Daniel memerintahkan untuk mengambil alih Inaya. Kemudian dirinya mendekati Aksa. Menjambak rambut dan menyeringai puas.

"Apa sih hebatnya dia, sampai kalian berdua memperebutkannya!" Daniel menatap satu-satu Inaya dan Ulfa. "Cuma cowok lemah kayak gini aja ditangisi!"
"Cuma cowok banci yang beraninya nahan cewek buat ngehajar lawan!"
Daniel menoleh. Membelalakkam mata melihat seseorang berjalan dari arah pintu depan.
"Raka." Inaya dan Ulfa menyebut lirih. Berharap kedatangan Raka bisa membantu banyak.
***

"Kenapa? Kaget gue bisa ada di sini?" Raka mendengkus kasar. Untung saja ia mengikuti mobil yang membawa Inaya tadi. Saat pulang dari rumah makan untuk menjemput Inaya tapi berakhir percuma, Raka memutuskan pulang karena memang sedang tidak ada kegiatan di luar.  Merasa curiga ketika ada lelaki yang membawa Inaya pergi.

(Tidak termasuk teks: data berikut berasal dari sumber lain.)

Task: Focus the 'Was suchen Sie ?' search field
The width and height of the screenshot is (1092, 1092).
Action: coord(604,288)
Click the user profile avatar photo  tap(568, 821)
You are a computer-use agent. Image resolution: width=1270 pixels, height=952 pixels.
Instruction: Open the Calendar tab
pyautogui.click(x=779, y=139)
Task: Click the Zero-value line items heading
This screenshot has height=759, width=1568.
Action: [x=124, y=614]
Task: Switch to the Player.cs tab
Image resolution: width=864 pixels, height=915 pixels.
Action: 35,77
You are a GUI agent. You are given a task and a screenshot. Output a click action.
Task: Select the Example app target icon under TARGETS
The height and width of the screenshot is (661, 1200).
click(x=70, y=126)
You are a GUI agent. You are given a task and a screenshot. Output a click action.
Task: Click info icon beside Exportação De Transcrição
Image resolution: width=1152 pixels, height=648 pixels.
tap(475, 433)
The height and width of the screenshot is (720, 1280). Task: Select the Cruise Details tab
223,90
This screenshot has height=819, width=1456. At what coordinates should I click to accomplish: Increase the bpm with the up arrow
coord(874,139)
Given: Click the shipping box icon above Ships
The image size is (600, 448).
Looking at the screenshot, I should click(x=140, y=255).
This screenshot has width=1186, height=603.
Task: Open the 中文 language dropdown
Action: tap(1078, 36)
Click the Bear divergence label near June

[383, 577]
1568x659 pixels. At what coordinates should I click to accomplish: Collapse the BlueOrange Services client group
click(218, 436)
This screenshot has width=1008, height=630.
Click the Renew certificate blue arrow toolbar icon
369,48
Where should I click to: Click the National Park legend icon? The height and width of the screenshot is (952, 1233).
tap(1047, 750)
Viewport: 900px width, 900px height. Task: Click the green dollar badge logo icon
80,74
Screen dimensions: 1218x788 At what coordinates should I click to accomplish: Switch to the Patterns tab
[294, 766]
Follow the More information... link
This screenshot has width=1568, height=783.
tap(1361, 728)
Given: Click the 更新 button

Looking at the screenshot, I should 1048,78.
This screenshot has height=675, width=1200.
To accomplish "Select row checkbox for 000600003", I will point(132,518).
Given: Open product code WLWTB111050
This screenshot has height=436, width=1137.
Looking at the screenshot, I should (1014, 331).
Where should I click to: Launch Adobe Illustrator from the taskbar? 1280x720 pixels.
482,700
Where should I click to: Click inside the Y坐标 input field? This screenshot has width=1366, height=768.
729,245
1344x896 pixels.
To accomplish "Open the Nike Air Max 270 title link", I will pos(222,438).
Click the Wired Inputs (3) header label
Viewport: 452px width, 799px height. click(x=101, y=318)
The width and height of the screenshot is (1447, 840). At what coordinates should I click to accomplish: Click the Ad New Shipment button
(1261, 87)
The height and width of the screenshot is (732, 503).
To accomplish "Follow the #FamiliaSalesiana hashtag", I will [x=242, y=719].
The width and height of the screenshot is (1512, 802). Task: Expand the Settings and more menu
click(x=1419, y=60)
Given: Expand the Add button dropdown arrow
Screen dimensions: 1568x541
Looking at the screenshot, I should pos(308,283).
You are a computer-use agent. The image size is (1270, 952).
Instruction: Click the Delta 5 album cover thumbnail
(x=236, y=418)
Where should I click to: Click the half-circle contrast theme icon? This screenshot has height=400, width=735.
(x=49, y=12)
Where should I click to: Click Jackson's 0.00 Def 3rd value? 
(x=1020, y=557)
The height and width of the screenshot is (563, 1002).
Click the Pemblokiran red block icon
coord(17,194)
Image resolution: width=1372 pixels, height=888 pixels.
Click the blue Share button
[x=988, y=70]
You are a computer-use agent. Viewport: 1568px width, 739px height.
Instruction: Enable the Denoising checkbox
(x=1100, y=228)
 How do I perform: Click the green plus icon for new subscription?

"Tenang aja, gue gak bawa polisi. Gue dateng sendiri sebagai lelaki! Bukan banci kayak lo!" Raka menunjuk muka Daniel dengan tatapan tajam. Jelas saja ia tidak terima melihat kakaknya dihajar sedemikian rupa tanpa bisa melawan.

"Ini gak ada urusannya sama lo, ya! Jadi mending lo pergi dari sini atau bakal pulang dengan tulang patah!" Daniel mengancam. Berjalan mendekati.
"Buktiin omongan lo!" Raka mendesis tajam. Tangannya mengepal sudah ingin menghajar muka Daniel. Darah harus dibalas darah! Maka tanpa aba-aba atau kata lagi, tangan yang mengepal sejak tadi melayang langsung mengenai wajah Daniel.
Daniel tersungkur. Wajah yang lebam bekas pukulan Aksa tadi masih membiru, ditambah pukulan Raka, jelas saja darah langsung mengucur dari hidungnya.
Inaya memejamkan mata. Gemetar ketakutan. Hal yang paling dibenci adalah perkelahian. Pernah ia pingsan saat melihat kakak kelasnya SMA dulu berkelahi di depan mata. Berdarah-darah, mengerikan. Membuatnya jatuh pingsan saat itu.
Sedangkan Ulfa justru menyeringai senang. Pembalasan yang setimpal atas apa yang diperbuat Daniel.

"Cuma banci yang baru dipukul sekali udah kesakitan!" Raka mencengkram kerah baju Daniel yang hendak bangun dari jatuhnya. Kepalan tangannya terangkat siap meninju sisi wajah lain Daniel. Tak peduli dengan wajah yang sudah penuh dengan luka lebam atau darah yang mengalir dari hidung itu.
Dua lelaki yang menahan Inaya dan Ulfa, tak terima jika temannya dihajar habis-habisan. Maka mereka melepas tahanan, dan menghampiri Raka. Salah satunya membawa pisau, hendak menikam punggung Raka, tapi Raka jauh lebih gesit dibanding mereka.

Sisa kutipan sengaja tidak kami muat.